One of the most annoying shortcomings of PowerPoint 2011 for Mac is the inability to lock drawing guides. An external app can solve the issue.

A guide is a thin blue line on your design canvas along which you can align slide objects. If you drag an object close to the line, the object snaps into place. In this way objects on multiple pages are positioned in exactly the right place. I use them to mark slide borders, and more importantly the vertical center of my drawing canvas when it does not coincide with the center of the screen.

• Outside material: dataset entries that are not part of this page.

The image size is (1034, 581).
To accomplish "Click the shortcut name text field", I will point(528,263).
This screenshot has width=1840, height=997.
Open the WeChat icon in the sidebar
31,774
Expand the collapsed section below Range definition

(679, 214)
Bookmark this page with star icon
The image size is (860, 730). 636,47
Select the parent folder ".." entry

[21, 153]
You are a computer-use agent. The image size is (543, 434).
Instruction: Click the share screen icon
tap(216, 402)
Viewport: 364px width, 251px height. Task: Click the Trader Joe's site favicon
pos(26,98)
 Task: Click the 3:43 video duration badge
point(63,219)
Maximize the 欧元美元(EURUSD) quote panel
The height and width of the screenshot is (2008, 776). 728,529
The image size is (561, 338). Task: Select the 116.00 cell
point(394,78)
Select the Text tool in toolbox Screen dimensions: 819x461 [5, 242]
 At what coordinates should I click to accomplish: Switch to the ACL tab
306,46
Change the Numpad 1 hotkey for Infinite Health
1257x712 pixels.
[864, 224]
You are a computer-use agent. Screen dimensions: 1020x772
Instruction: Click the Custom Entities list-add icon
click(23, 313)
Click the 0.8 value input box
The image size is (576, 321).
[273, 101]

It is very important that these drawing guides stay exactly in the right location, and this is the issue. As soon as your cursor comes anywhere near a drawing guide, PowerPoint will make moving the actual drawing the priority. So if you try to straighten out an object that is a little bit off and want to fixate it against the guide, PowerPoint moves the guide rather than moving or resizing the object.

xScope (affiliate link) is an app for Mac that allows you to draw screen guides independent of the underlying application. The good news: PowerPoint does not move your guides anymore. The bad news, objects do not snap, you have to make sure manually that they are perfectly aligned. One other comment, the app lets you decide where to draw lines and where not when you use 2 screens. xScope does not allow you to manage this on 3 screens.

The app costs $30 and this because the guide feature is part of a full set of tools for graphics designers: measurement rulers, crosshairs, iPhone mirroring, screen shots. Most of these features I actually do not use. As a professional presentation designer, the $30 was money well spent just to sort out the drawing guide issue, I guess for most other people it is not.

Does anyone know cheaper alternatives to solve PowerPoint 2011 screen guide locking?